Le film projeté était un film autrichien, Amour fou. L'action un peu plate, a rendu ce film plutôt banal, ce qui fait que ça n'a pas plus à tout le monde. Dans l'après midi nous sommes retournés à la Licorne pour voir cette fois-ci un film d'horreur, It follow, l'histoire était intéressante et elle en a fait réfléchir plus d'un. Le soir j'ai eu la chance de trouver un ticket pour les fameuses marches. C'était exceptionnel, il y avait des flashs et de la musique partout. Le film projeté était The Homesman, nous avons eu la chance de voir le grand réalisateur Tommy Lee Jones. C'était très émouvant pour nous qui n'avions pas l'habitude de cette ambiance. Lundi matin nous sommes allés à la Quinzaine des réalisateurs où nous avons vu le film Cold In July. Dans l'après-midi, nous avons vu un film qui racontait l'apocalypse en Australie, The Final Hours. Ce film a beaucoup plu car c'était plus un film pour notre tranche d'âge. Mardi matin, nous sommes retournés à la Quinzaine des réalisateurs pour voir cette fois, un film basé sur la musique, Whisplash.

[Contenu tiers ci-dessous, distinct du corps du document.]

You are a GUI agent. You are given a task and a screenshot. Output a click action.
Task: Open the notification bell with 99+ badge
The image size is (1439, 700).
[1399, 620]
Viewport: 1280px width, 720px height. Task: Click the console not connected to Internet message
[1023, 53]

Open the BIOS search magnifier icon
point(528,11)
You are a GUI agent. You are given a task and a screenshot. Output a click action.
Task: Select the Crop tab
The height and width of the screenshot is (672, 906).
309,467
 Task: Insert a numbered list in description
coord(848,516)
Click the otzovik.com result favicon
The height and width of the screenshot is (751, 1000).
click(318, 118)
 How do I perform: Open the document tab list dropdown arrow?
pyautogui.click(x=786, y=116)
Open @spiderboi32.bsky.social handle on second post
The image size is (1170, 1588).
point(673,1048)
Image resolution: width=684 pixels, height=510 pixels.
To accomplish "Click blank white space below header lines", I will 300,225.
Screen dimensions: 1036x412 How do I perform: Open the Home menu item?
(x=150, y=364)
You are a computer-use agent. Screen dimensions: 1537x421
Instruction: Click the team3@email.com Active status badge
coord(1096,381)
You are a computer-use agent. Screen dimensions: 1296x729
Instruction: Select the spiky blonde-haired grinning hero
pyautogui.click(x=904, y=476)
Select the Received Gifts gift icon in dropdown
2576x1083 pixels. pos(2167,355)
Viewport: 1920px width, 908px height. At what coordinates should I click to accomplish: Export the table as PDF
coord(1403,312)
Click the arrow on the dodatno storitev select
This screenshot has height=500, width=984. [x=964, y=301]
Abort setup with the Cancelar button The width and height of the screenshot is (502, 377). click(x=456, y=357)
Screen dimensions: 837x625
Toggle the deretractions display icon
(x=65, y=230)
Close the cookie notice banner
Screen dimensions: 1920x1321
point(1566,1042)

Le soir nous sommes allés voir la projection de Geronimo au Palais des Festivals. Mercredi matin à la Quinzaine était projeté Le p'tit Quinquin, le premier film français que nous avons vu. Le film durait trois heures, de ce fait, nous nous sommes  un peu ennuyés. Surtout que ce film était basé sur un humour burlesque. Enfin nous sommes actuellement dans la file d'attente pour aller voir Alléluia à la Quinzaine des réalisateurs.
 Cécile Bruppacher

Alleluia de Fabrice du Welz


Synopsis :
Un homme couche avec des femmes pour, plus tard, leur voler leur argent sans leur dire. Une de ses victimes tombe amoureuse et veut l'aider dans son ouvre. Étant d'une jalousie maladive elle n'acceptera pas de le voir avec d'autres femmes...

Critique :
   Tout d'abord, dans tout le film on peut vraiment voir que les deux personnages principaux sont amoureux. En effet leurs scènes d'amours sont volontairement cacher pour faire comprendre que cela fait partie du domaine de l'intime. Ce qui est en total opposition quand c'est avec d'autres femmes. La scène est montrée, elle importe peu.
   De plus, leur folie respective transpire dans tout le film. Par exemple, une scène où ils font les fous autour d'un feu montre bien qu'il n'ont pas toute leur tête. Les dialogues le démontrent aussi, en effet l'homme s'extasie devant les atrocités que commet sa compagne.
   A la fin les deux amoureux rentrent dans un cinéma tout de rouge. On peut trouver deux significations à cela : soit cela fait référence au désir qui les anime, soit cela rappel tout le sang versé. La deuxième version est plus plausible en voyant la suite. En effet, on voit dans la salle des torches qui peuvent appartenir à des.policiers qui signifierait qu'ils sont recherchés vu qu'ils ont fait des choses atroces.

Avis personnel :
    Un film que je ne conseille pas (âme sensible s'abstenir).

Timothée Guerra

L'HOMME QU'ON AIMAIT TROP

Applaudissements pour L'homme qu'on aimait trop d'André TÉCHINÉ projeté dans le Grand théâtre Lumière.